The Blockade: Raising A Tactic to A Principle?

The Blockade: Raising A Tactic To A Principle?

Published in Jacques Chester's sample 'Honi Soit' for the 2001 University of Sydney student elections.

It seems that almost every political protest organised via political organisations of the far left is now a blockade. Following the relative success of the blockade of the World Economic Forum of September 11-13, 2000, the call to blockade has been applied to everything from Nike retail outlets in Melbourne to the Commonwealth Heads of Government Meeting.

So what was this sudden outbreak of the blockade tactic among socialist political activists? Is it born from the frustration of the moral superiority and the numerical inferiority of the vanguard? Is it the result of the relative inexperience but enthusiasm of the new radicals? And where the hell is their political leadership?

For let us be absolutely certain; a blockade is a serious social act. It is an assertion of the claimed authority of one group of individuals to free passage over another. It is thus impossible to consider without reference to legal and moral pragmatics simultaneously with the political process.

There is no use treating a blockade as merely a political matter - unless understanding has collapsed into tautology. The effect may be the same, but the claims of a workers picket-line, anti-choice crusaders and the government's blockade of asylum seekers are all somewhat different.

Elevating the tactical aspects of a blockade as a principle is limited, indeed secondary. The first consideration of democratic socialists are the reasons for protest and to win the necessary social change through the agency of the working class.

Of course, it is possible that some of the revolutionary vanguard aren't democratic or particularly concerned with the agency of the working class. But I prefer to think that this won't remain the case.

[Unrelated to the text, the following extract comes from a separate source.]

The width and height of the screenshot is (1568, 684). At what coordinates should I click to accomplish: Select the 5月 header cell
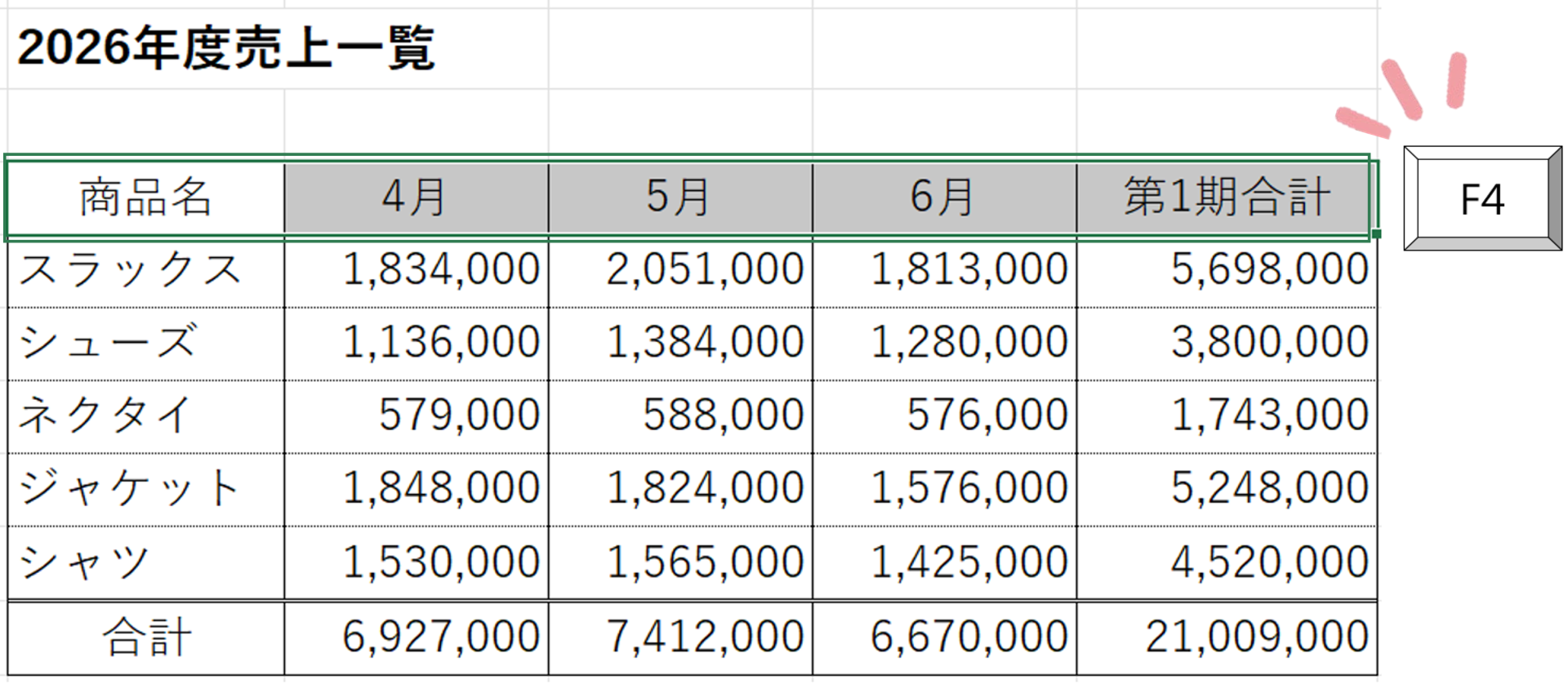[680, 198]
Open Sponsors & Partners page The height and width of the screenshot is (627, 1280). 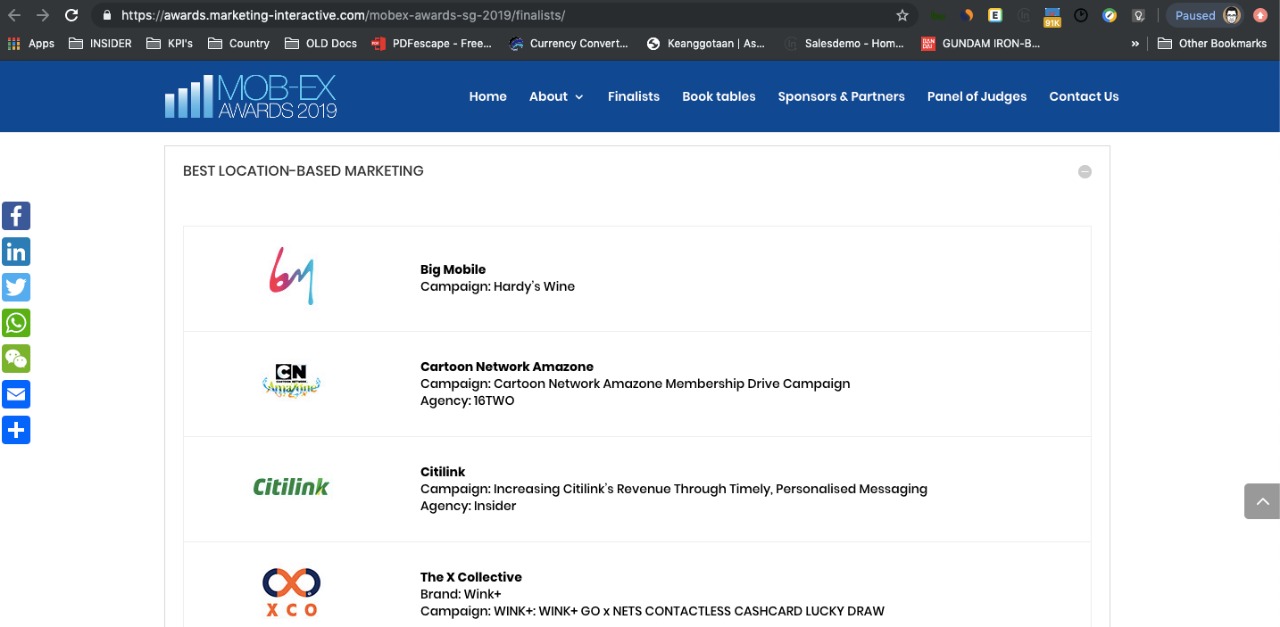coord(841,97)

A central feature of deceptive and anti-democratic politics is to let the partisan political objectives take over expressed political ideals. However some of the far left do consider that furthering the socialist political ideal can justify breaches in process. These actions are, in all consideration, a grave error.

It is more effective and efficient to equate the protest tactics with the political message. For socialists, it should be self-evident for example, that workers have claims of wages and conditions as labour preceeds capital in the production of value. The majority of the reasoning population understands this - they understood and supported the MUA when they established a picket-line in the 1998 waterfront dispute.

The protection of common property, such as engaged by environmental activists, is another example where the blockade is a fair tactic. The natural wealth of providence preceeds the establishment of the state and the dispersal of such wealth demands agreement. Once again, this principal and tactic has reasonance and is seen as justified.

Beyond this it is difficult see reason why people should be physically refused free passage, even if there is justification for protest. That perspective is perhaps too libertarian for those of an authoritarian socialist orientation. But after the crimes that have been committed in the name of 'socialism', if a political action doesn't promote personal freedom and social democracy, a geniune progressive shouldn't be interested in it.

The inverse applies as well. If the new socialists are interested in promoting workers democracy and personal freedom, then they will also find themselves armed with the arguments against the totalitarian and authoritarian perspectives. The refusual of the asylum seekers and the anti-choice blockades are viewed not just equivalent behaviour by a political opposition, but a breach of the universal rights of self and society.

The is no reason to assume that the non-blockade protests is incapable of political success, engagement, theatre or seriousness. The anti-apartheid protests against Coles-Myer in the mid 1980s were loud, colourful, confrontational and ultimately successful in ensuring that the chain did not stock, as requested by the Coalition of South African Trade Unions, any South African product.

There is even the excellent role of the non-violent "faux" blockade, where protestors, with sufficient numbers, engage in civil disobedience in their strident passivity but do not apply preventative force or total obstruction to movement. Large sections of the civil rights and anti-war protests of the the late 1960s utilised this tactic.

Most political protests do not need or cannot justify the call for a 'blockade', itself a serious symbolic challenge to state power. A political protest is first about developing favourable public awareness, opinion and action. Tactics which are antithetical or distract from this should be reconsidered in favour of those that equally respect both the process and objective of workers democracy and personal liberty.